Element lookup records
+ + + + +

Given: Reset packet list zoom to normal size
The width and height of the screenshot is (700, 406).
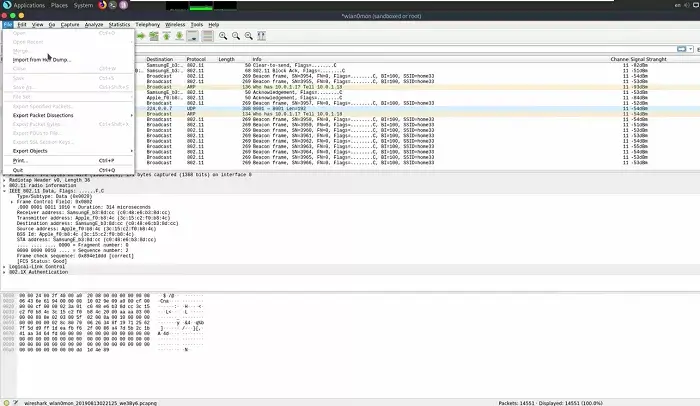Looking at the screenshot, I should pyautogui.click(x=248, y=36).
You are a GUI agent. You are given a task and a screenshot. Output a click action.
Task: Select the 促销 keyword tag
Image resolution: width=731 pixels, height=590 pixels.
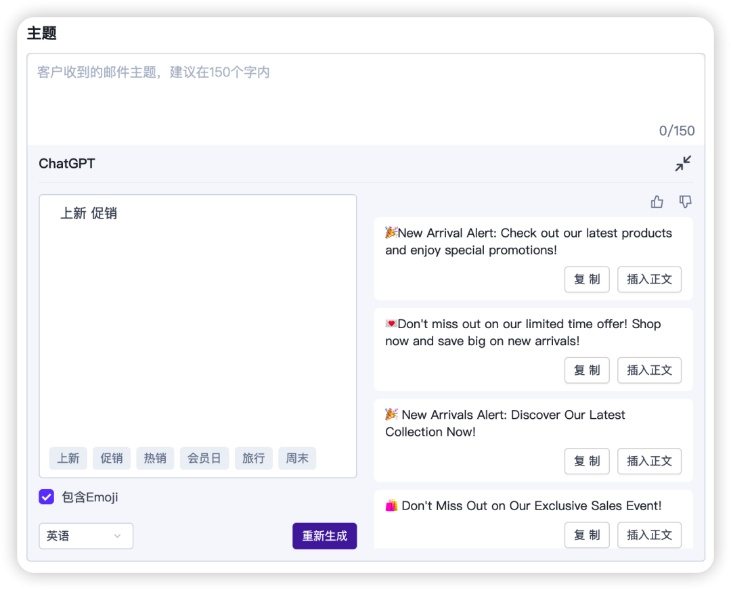(111, 458)
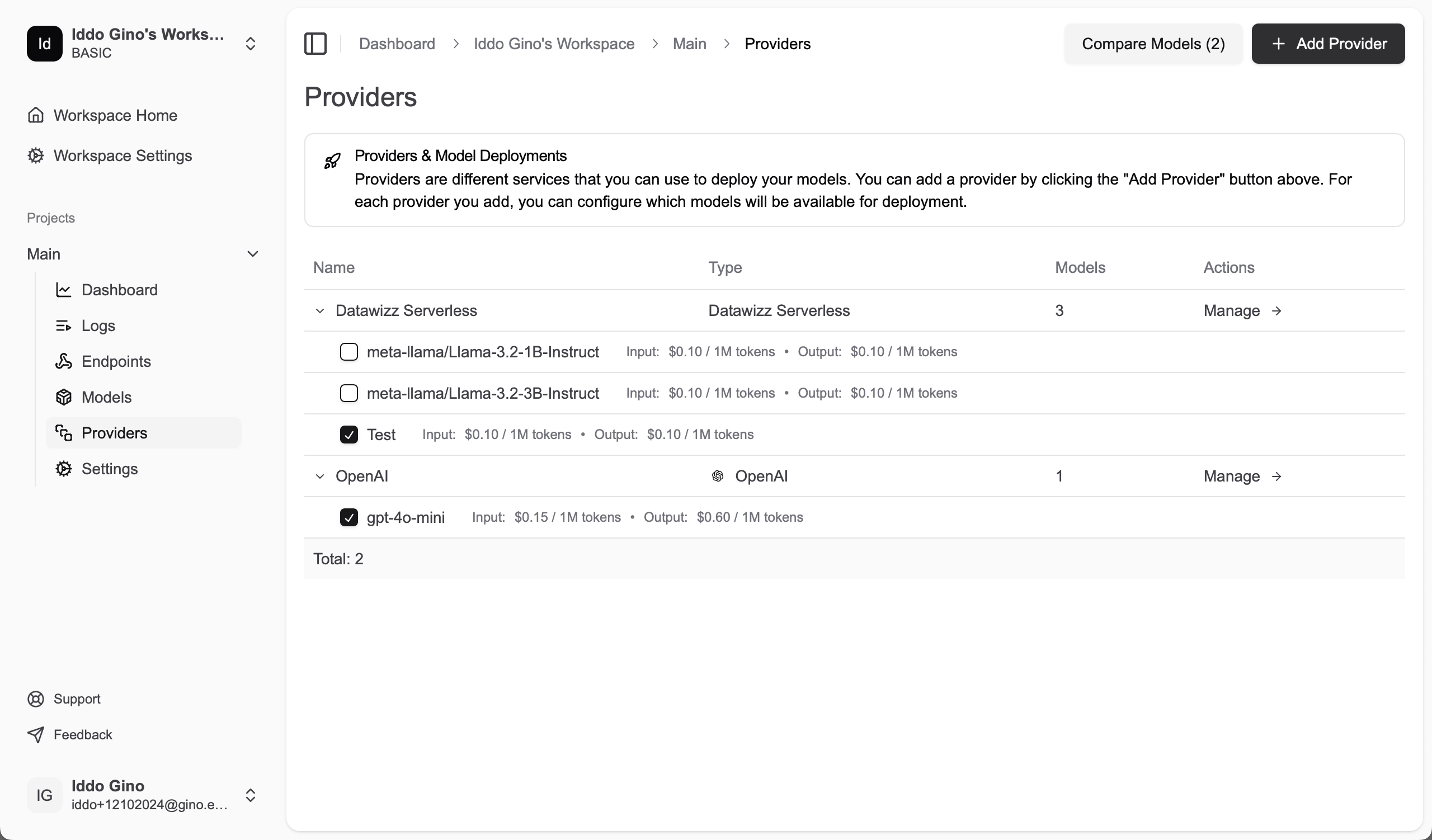Click the Models cube icon

pos(64,397)
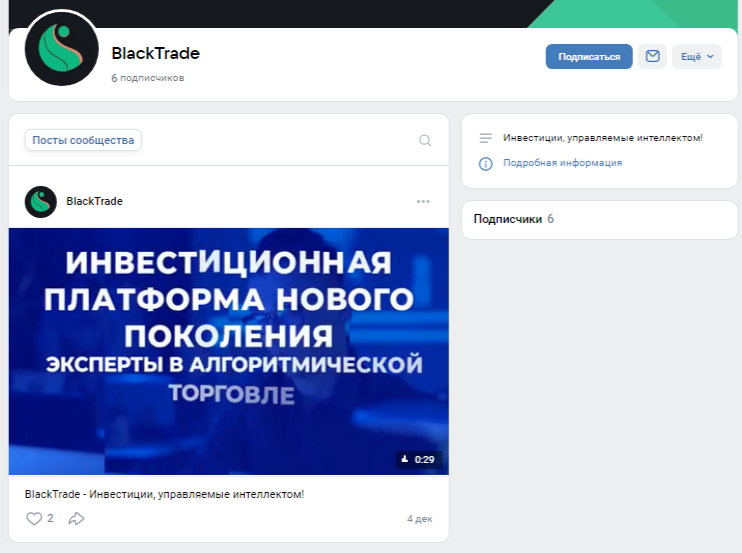742x553 pixels.
Task: Click the small avatar in post header
Action: 41,201
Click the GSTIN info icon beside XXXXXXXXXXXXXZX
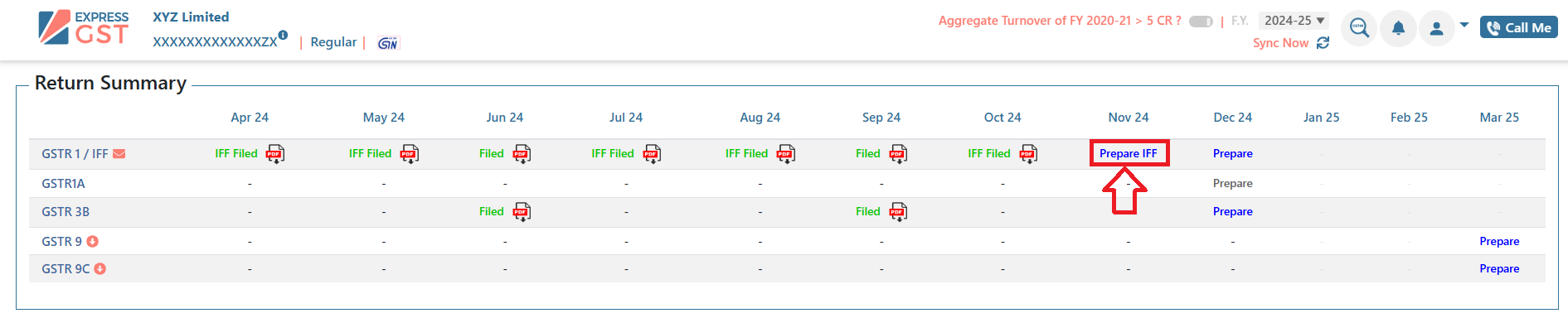Image resolution: width=1568 pixels, height=318 pixels. point(283,35)
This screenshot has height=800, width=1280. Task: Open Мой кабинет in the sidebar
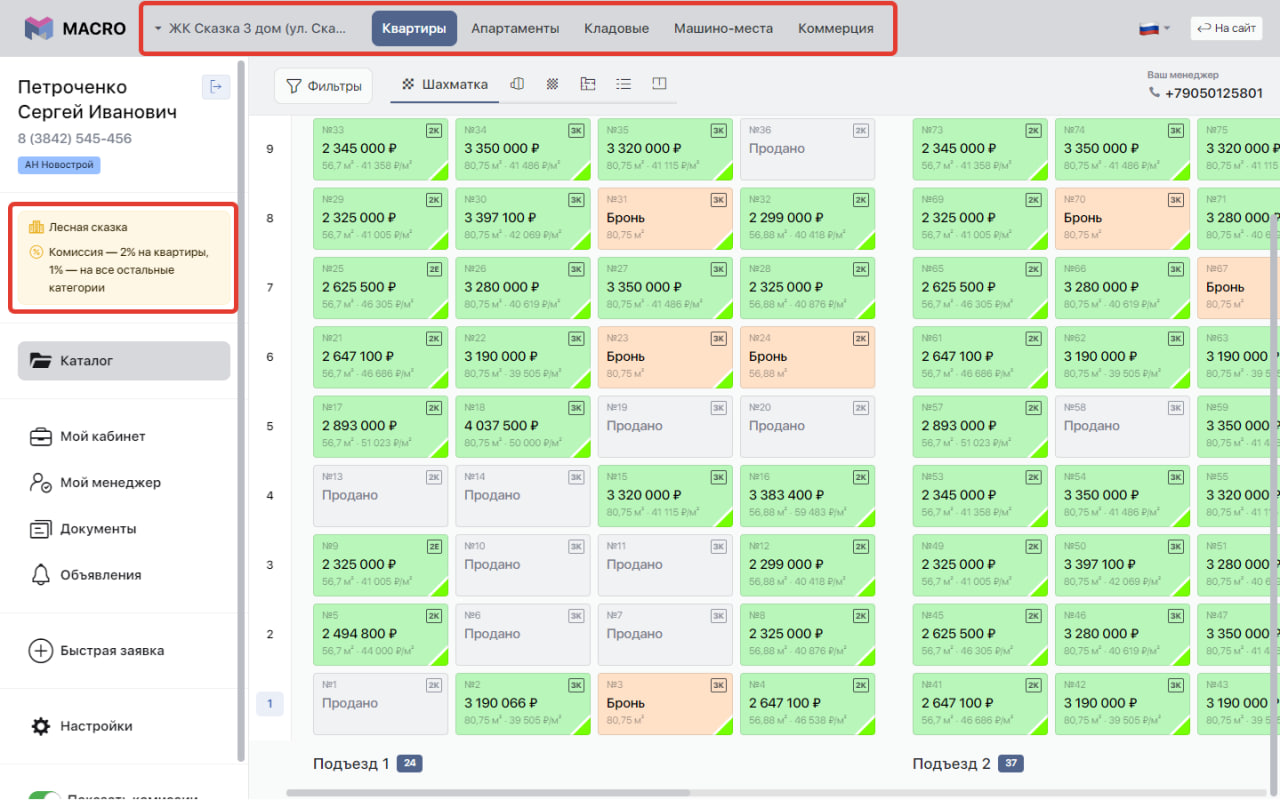(x=102, y=436)
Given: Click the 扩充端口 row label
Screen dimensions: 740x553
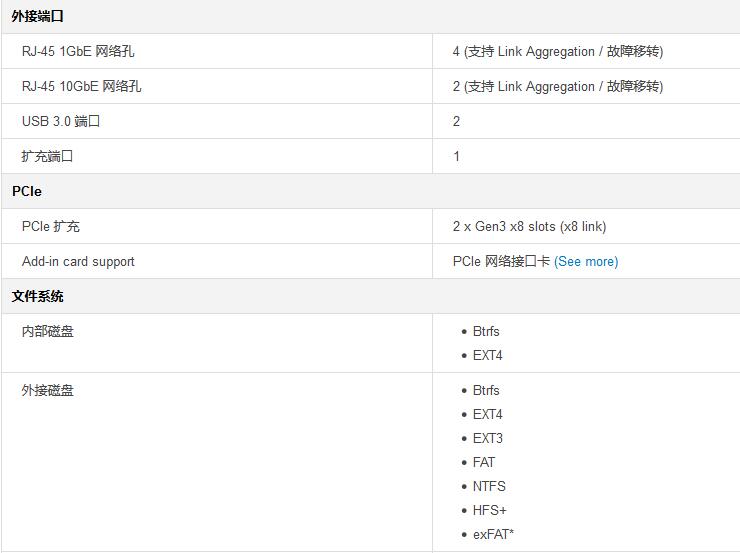Looking at the screenshot, I should pos(47,156).
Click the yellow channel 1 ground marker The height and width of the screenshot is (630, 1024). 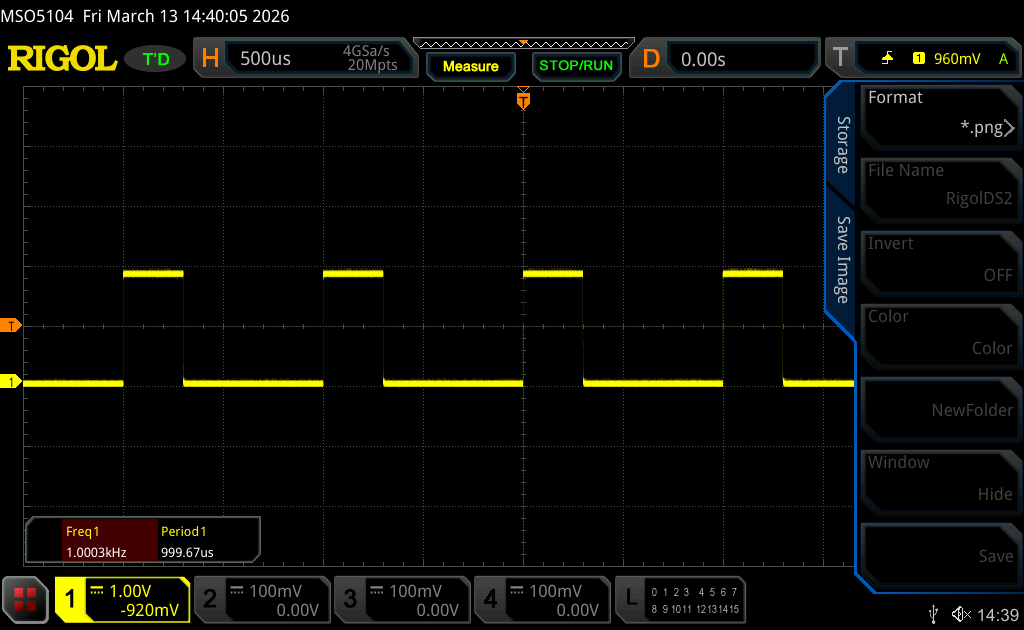[11, 382]
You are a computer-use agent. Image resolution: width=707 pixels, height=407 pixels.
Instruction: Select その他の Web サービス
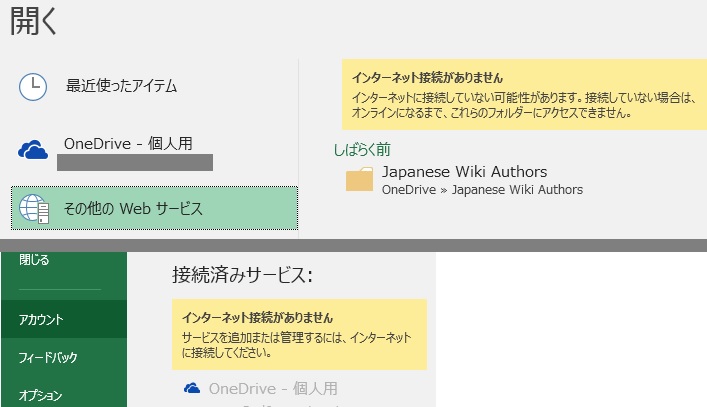pos(154,208)
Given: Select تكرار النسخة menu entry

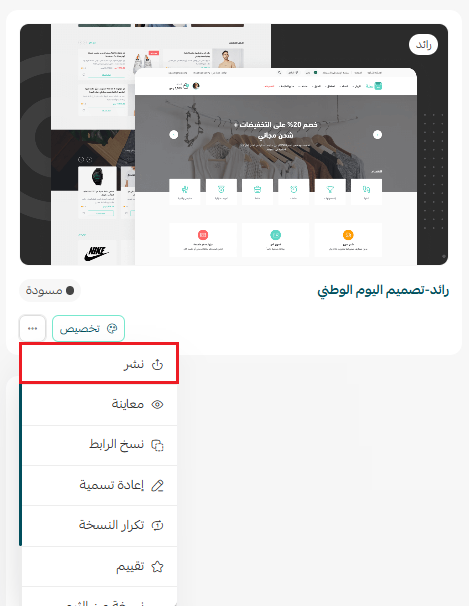Looking at the screenshot, I should 99,526.
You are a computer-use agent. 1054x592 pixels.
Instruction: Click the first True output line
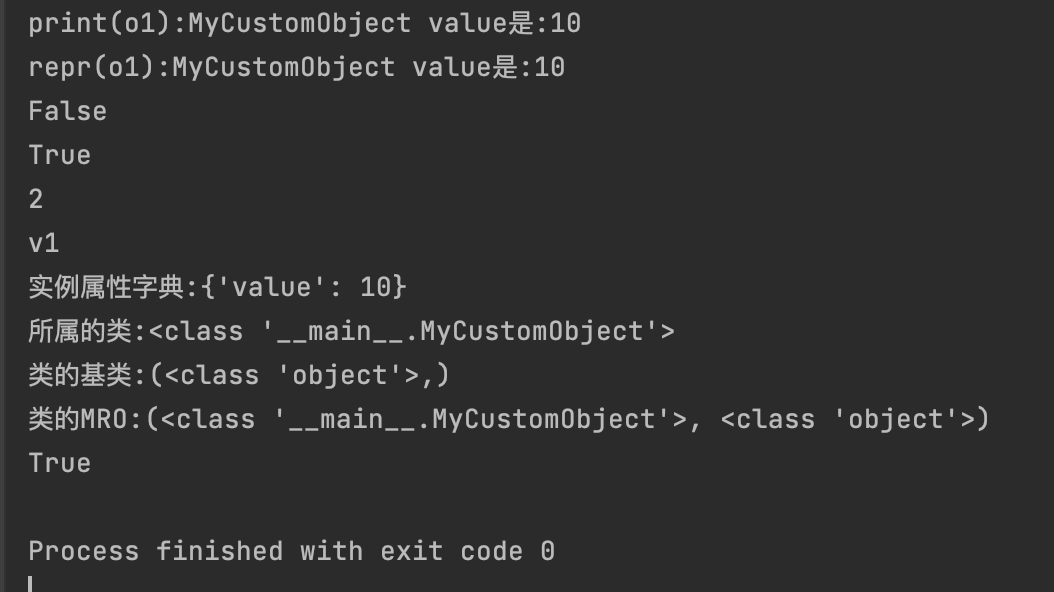click(x=59, y=155)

+ + + + +

■ **EXERCISE**: Render the lines of the records as a numbered list, starting at the very beginning and ending at the line that contains "should pyautogui.click(x=248, y=36).". Leave out blank lines and the pictures.

■ **CORRECT RESPONSE**:
1. Given: Reset packet list zoom to normal size
2. The width and height of the screenshot is (700, 406).
3. Looking at the screenshot, I should pyautogui.click(x=248, y=36).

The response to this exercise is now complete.